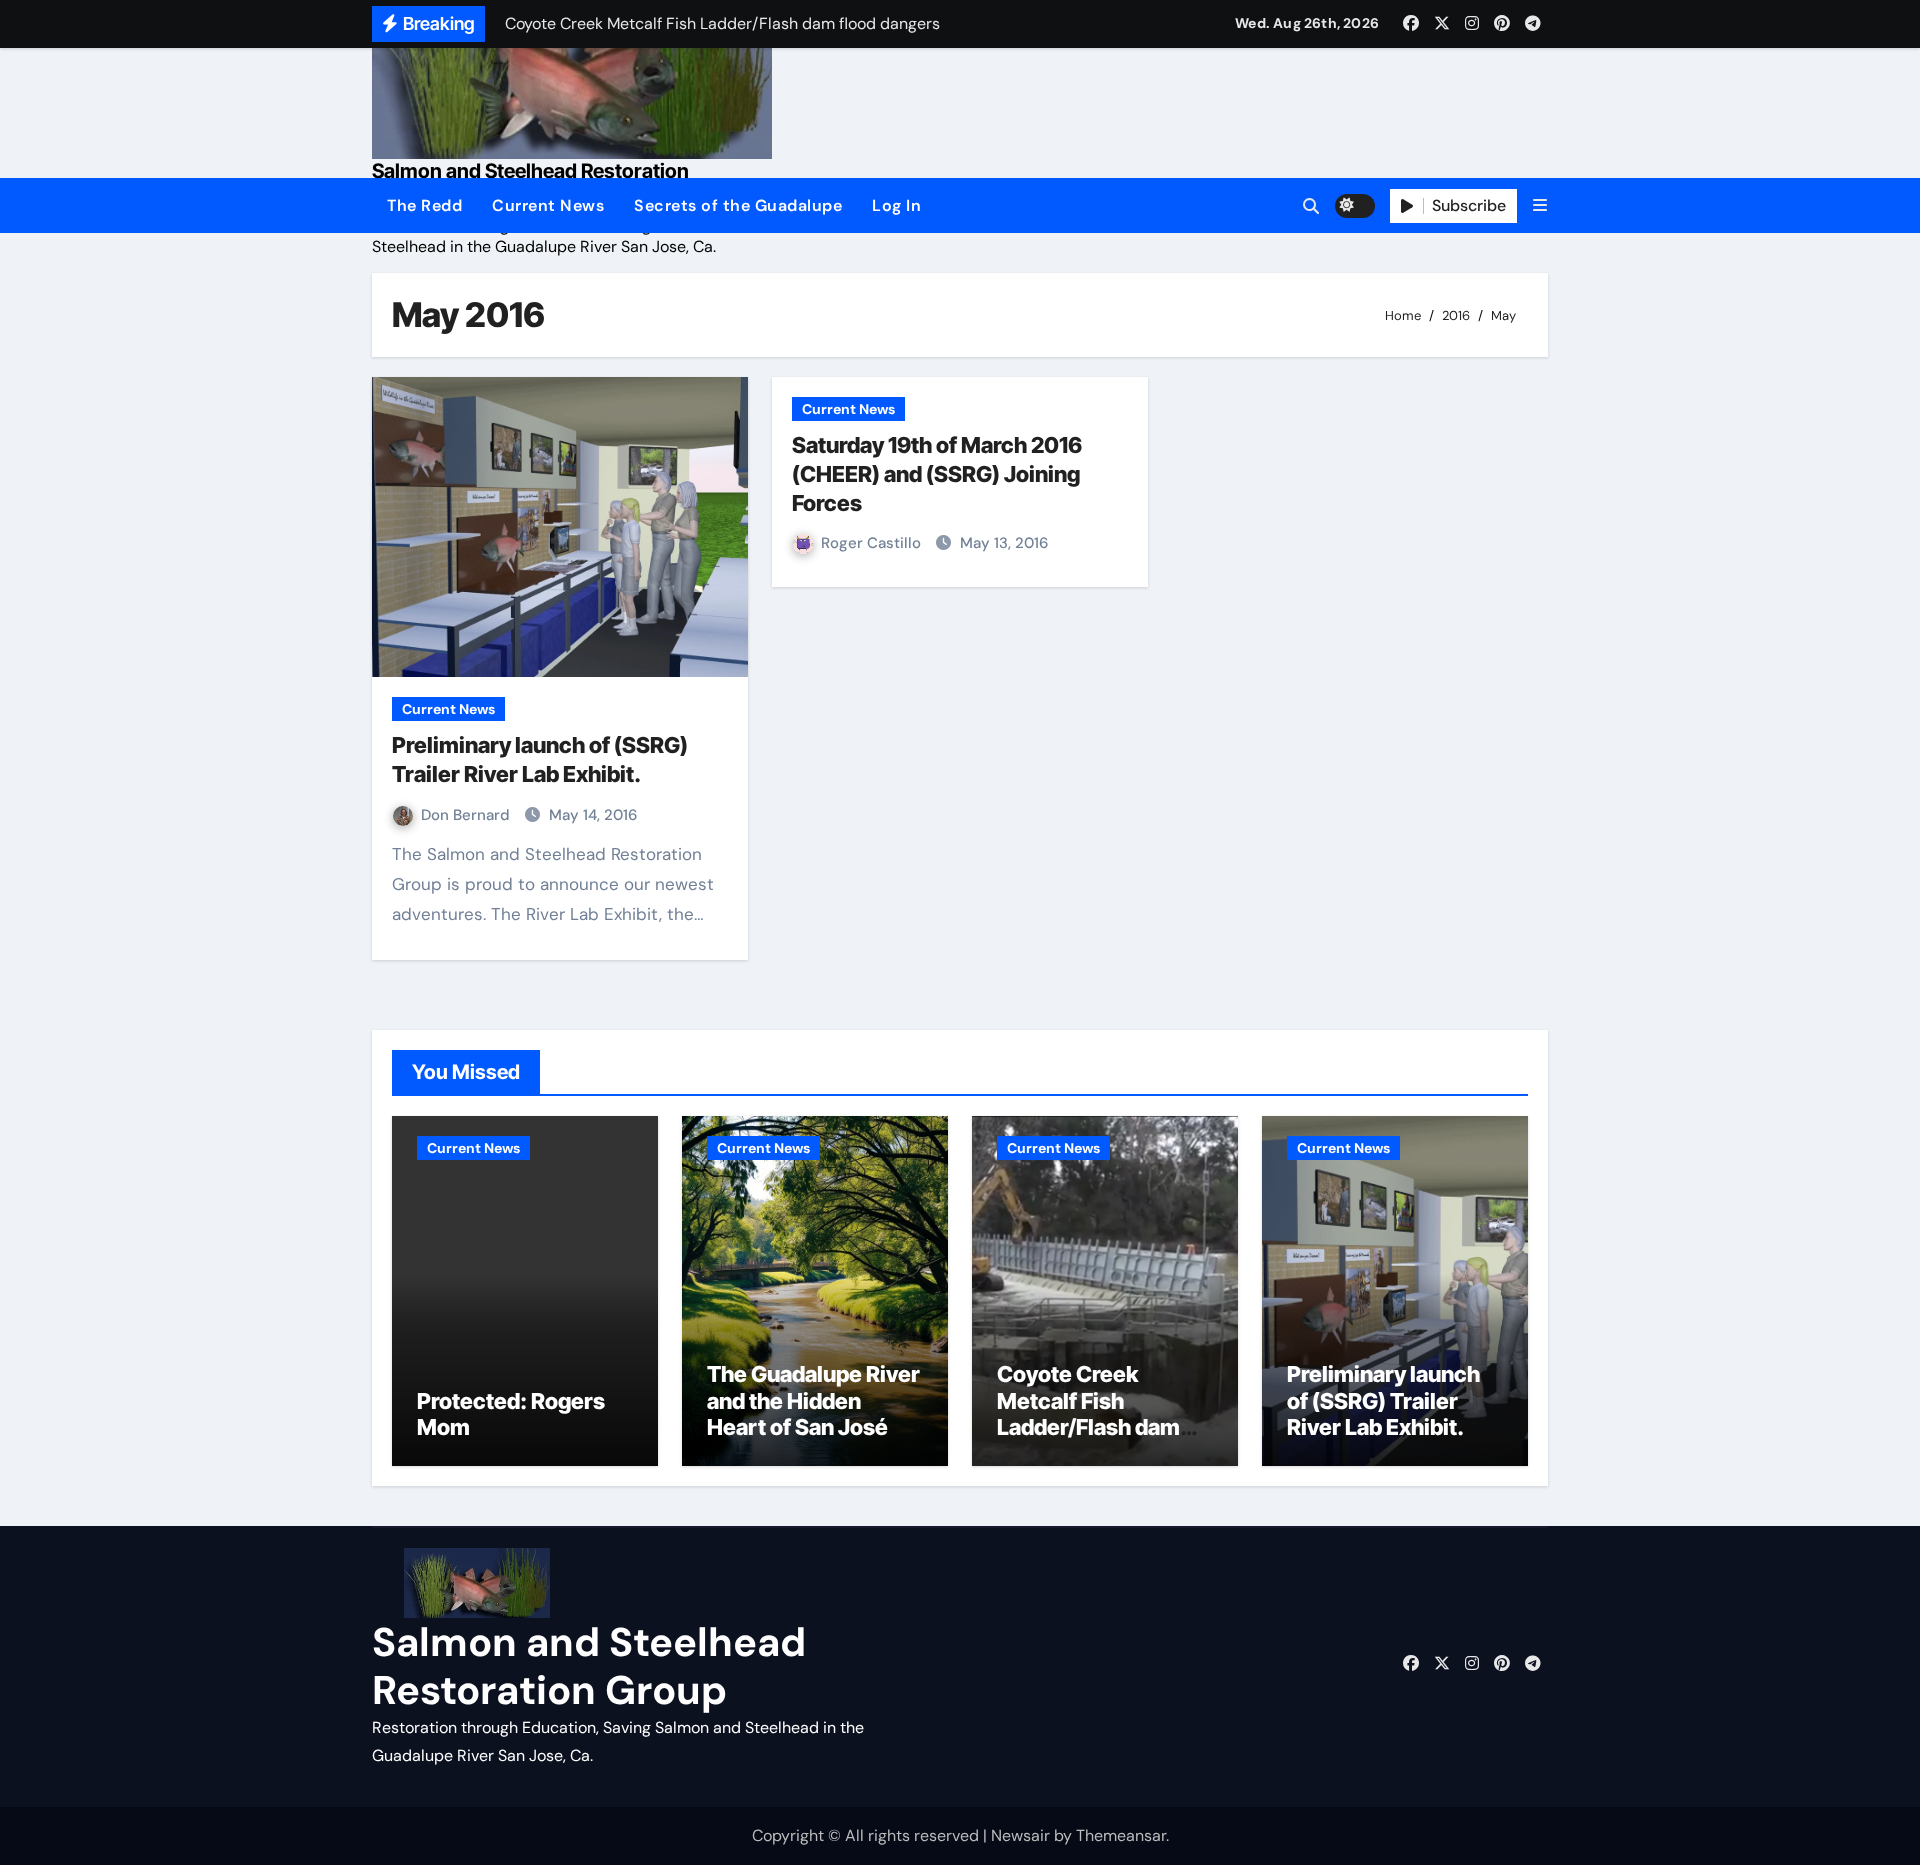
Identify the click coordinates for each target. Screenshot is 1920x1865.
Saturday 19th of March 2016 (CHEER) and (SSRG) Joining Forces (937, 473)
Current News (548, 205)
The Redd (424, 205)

...

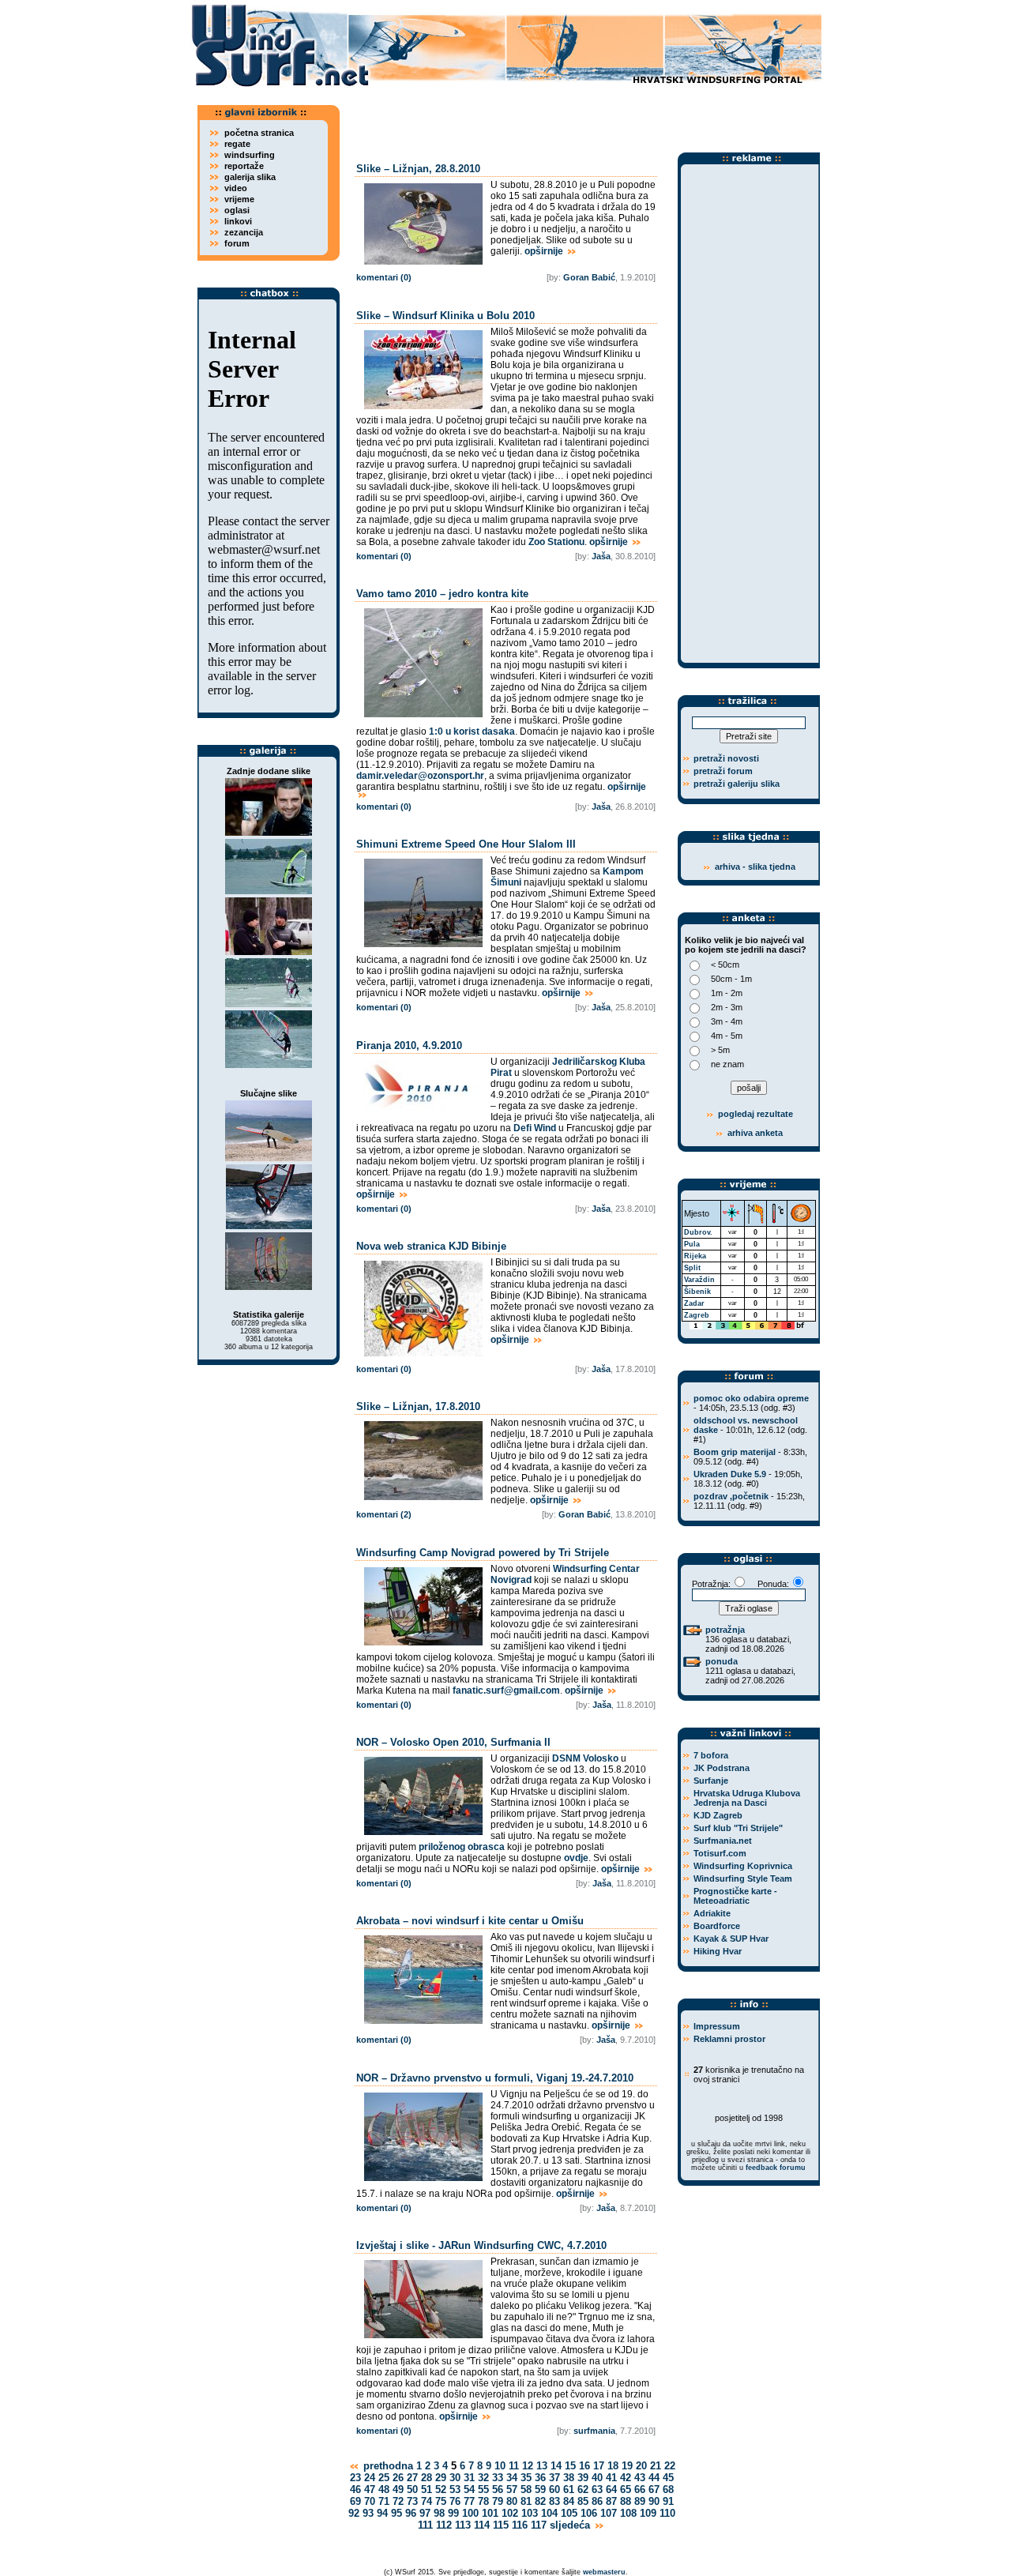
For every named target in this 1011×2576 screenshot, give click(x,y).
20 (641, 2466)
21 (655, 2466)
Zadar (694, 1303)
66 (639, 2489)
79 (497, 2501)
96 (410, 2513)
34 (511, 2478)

TASK: Search the records line by line for the word "click" and copy every line where it appears.

SOLUTION FOR THIS TASK:
Identify the click coordinates for each target. Screenshot is 1920x1865.
For every named target in this 1011×2576 screenshot, give click(x,y).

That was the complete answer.